Worsening urban air pollution won't increase global temperature over next 100 years

WASHINGTON - Researchers at the Massachusetts Institute of Technology have found that although urban air pollution is expected to increase significantly in the coming century, it will not have a big effect on global temperature change.

While there may be temperature increases in certain regions, global mean surface temperature will not go up significantly because of urban air pollution, researchers at MIT's Joint Program on the Science and Policy of Global Change wrote in a paper to be published in the September 27 issue of the Journal of Geophysical Research--Atmospheres.

Using a method that allows global coupled-chemistry climate models to take urban air pollution into account in a new way, MIT researchers found that compared to a reference run excluding urban air pollution, the average tropospheric ozone concentration decreases while high concentrations of ozone are projected in the urban areas. As a consequence of the change in the chemical composition of the troposphere, the lifetime of methane increases. This leads to higher ambient methane concentrations, even if emissions are unaltered. As ozone decreases and methane increases, the net effect on the radiative budget of the Earth is small, because the contributions from these two greenhouse gases partially cancel each other out.

"People thought things would go in this direction, but they couldn't quantify it before," said Monika Mayer, research scientist at MIT's Department of Earth and Atmospheric Sciences and lead author on the paper, "Linking local air pollution to global chemistry and climate."

Global climate models are used by researchers to predict future conditions and to aid global policy matters such as the Kyoto Protocol. One example is the MIT Integrated Global System Model, which includes an economic development model; a two-dimensional land and ocean resolving interactive chemistry-climate model that divides the planet into 24 latitudinal bands; a terrestrial ecosystems model, and a natural emissions model.

While scientists agree that urban air pollution can alter concentrations of greenhouse gases such as ozone in the troposphere, they have left the complicated chemistry of urban air pollution out of global climate models. "Global-scale models that do not take into account urban areas' highly nonlinear atmospheric chemistry most likely overestimate tropospheric ozone production due to unreasonably high background nitric oxide concentrations," the authors write.

Yet, "high-resolution climate models don't have chemistry coupled to them," said Dr. Mayer. "It takes months just to run a global climate model without the chemistry."

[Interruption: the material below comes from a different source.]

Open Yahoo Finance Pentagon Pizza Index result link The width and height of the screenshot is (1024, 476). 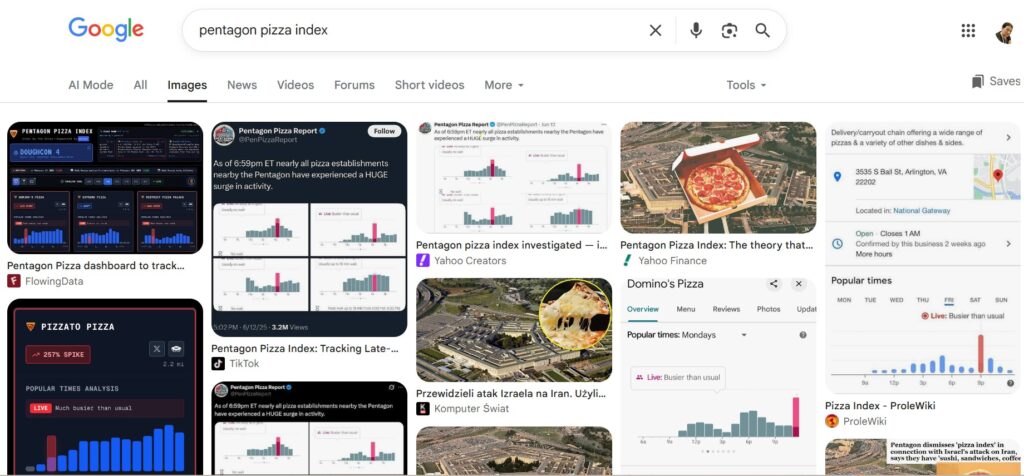[x=716, y=246]
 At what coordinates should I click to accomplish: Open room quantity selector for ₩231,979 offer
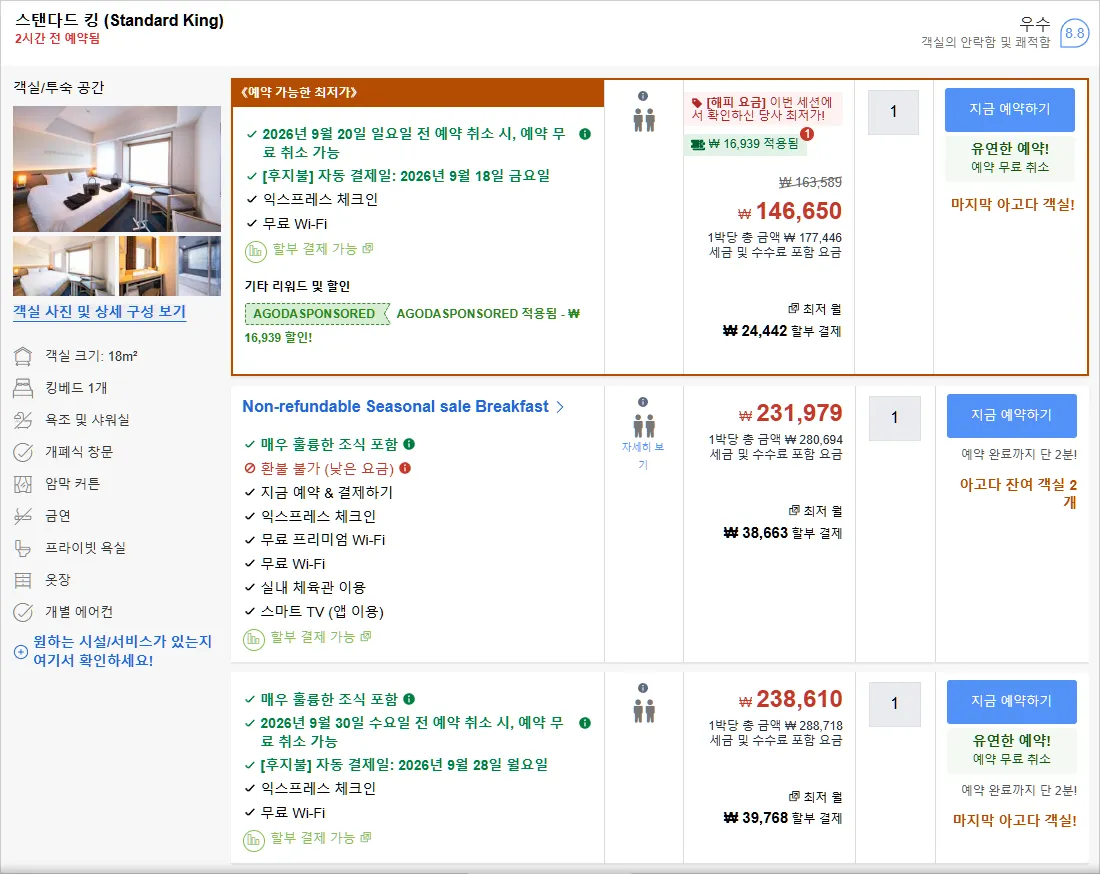coord(894,418)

Dr. Mayer and her colleagues, Chien Wang, Mort Webster, and Ronald G. Prinn, applied a method that allowed them to derive a computationally efficient urban air chemistry model from a state-of-the-art urban airshed model. They then coupled the "reduced form" urban air pollution model to the MIT integrated global climate model. This makes the global chemistry-climate model more powerful and comprehensive, because it is able to take urban air pollution into account in a way never before possible. "Our model takes about one day on a conventional workstation for a 100-year simulation. This is a powerful way to get interactions among air pollution, methane and other tropospheric gases," Dr. Mayer said.

Among the questions the more powerful model may help answer: How do air pollution and climate policies interact? What are the long-term effects of regional regulations regarding air pollution? What are the long-term effects or cost savings of targeting only greenhouse gases or more stringent Environmental Protection Agency air pollution regulations?

Population projections show that in the next 100 years, the concentration of people in urban areas will increase dramatically. While 30-40 percent of air pollution currently comes from urban areas, as much as 70 percent may originate from cities in the future. The researchers carried out three simulations of 100-year projections that factored in the effects of increased urban air pollution tied to population increases and economic development in these areas. They found that even with significant increases in air pollution, global mean temperature should not change much, although there may be more pronounced regional effects.